If there is one single obstacle to treating people with mental illness, it's that a large number of them don't believe they're sick at all.

It's not everyday defensiveness that makes them this way, said Dr. Xavier Amador, a clinical psychology professor at Columbia University. It's because their brains are broken.

In his book, "I am Not Sick, I Don't Need Help!" (Vida Press, 2007), Amador said he and his colleagues had to get past the idea that schizophrenia patients' resistance to hospitalization and medication was rooted in stubbornness, defensiveness or ignorance.

"The fact is that the brain circuitry responsible for recording and updating self-concept is not working properly in such patients," he wrote.

Working from that point of view, the key is not getting patients to admit they're sick. Rather, it's a matter of getting them to admit they could use some help.

"It's a huge problem," said Pete Snyder, director of the Eastern Idaho Regional Medical Center's Behavioral Health Center and chairman of the Regional Mental Health Board. "There's a saying in the mental health field that the patient is often the last to know he's sick. It's hard to see it from the inside."

Amador cites poor insight as the reason about half of people with mental illness don't take their medication.

"(When) the patients enrolled in our study were asked whether they had any mental, psychiatric or emotional problems, about half answered 'no,'" he said. "Usually the 'no' was emphatic and followed by sometimes bizarre explanations as to why they were inpatients of a psychiatric ward. ... (Their) main complaint was usually feeling victimized by their family, friends and doctors who were pressuring them to accept treatment for an illness they didn't have!"

There are other reasons why it's hard for someone with a mental illness to admit something is wrong.

One of the biggest is that a person's mind decides what reality is. People who believe they have special powers or insights are going to consider their delusions normal.

Medication is one way to bring a person back to the real world.

But Snyder has met patients whose delusions included the belief that people were out to poison them, and their medications were part of the sinister plan.

"That creates a whole other challenge," he said.

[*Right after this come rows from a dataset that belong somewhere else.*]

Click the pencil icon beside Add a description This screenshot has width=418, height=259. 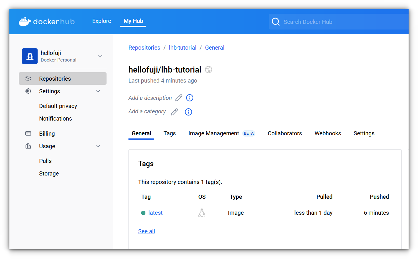179,98
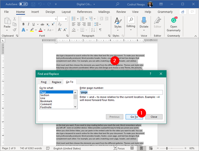Screen dimensions: 199x151
Task: Open Grammarly from the ribbon
Action: pyautogui.click(x=174, y=25)
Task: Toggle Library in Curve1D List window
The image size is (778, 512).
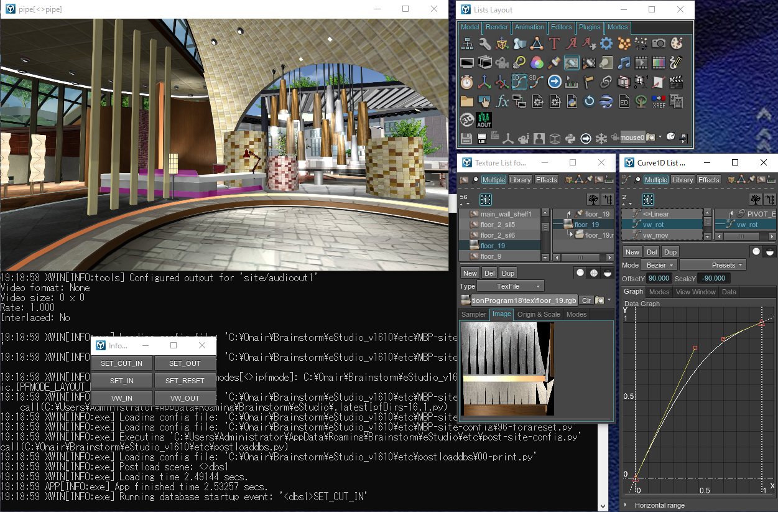Action: (682, 180)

Both State Hospital South and BHC have the power of treatment override, which allows them to force medication. But once a person is stabilized, they have to decide reality is more palatable than the delusions.

Treatment is much easier in the early stages of an illness. Several studies have shown that with every psychotic episode, a person's ability to recover and gain functionality becomes weaker.

"It's important to get help early on in the process," Snyder said.

He recalls a patient who, over time, got so used to his delusions of grandeur that he came to view medication as his enemy.

"Being nondelusional wasn't comfortable for him," he said.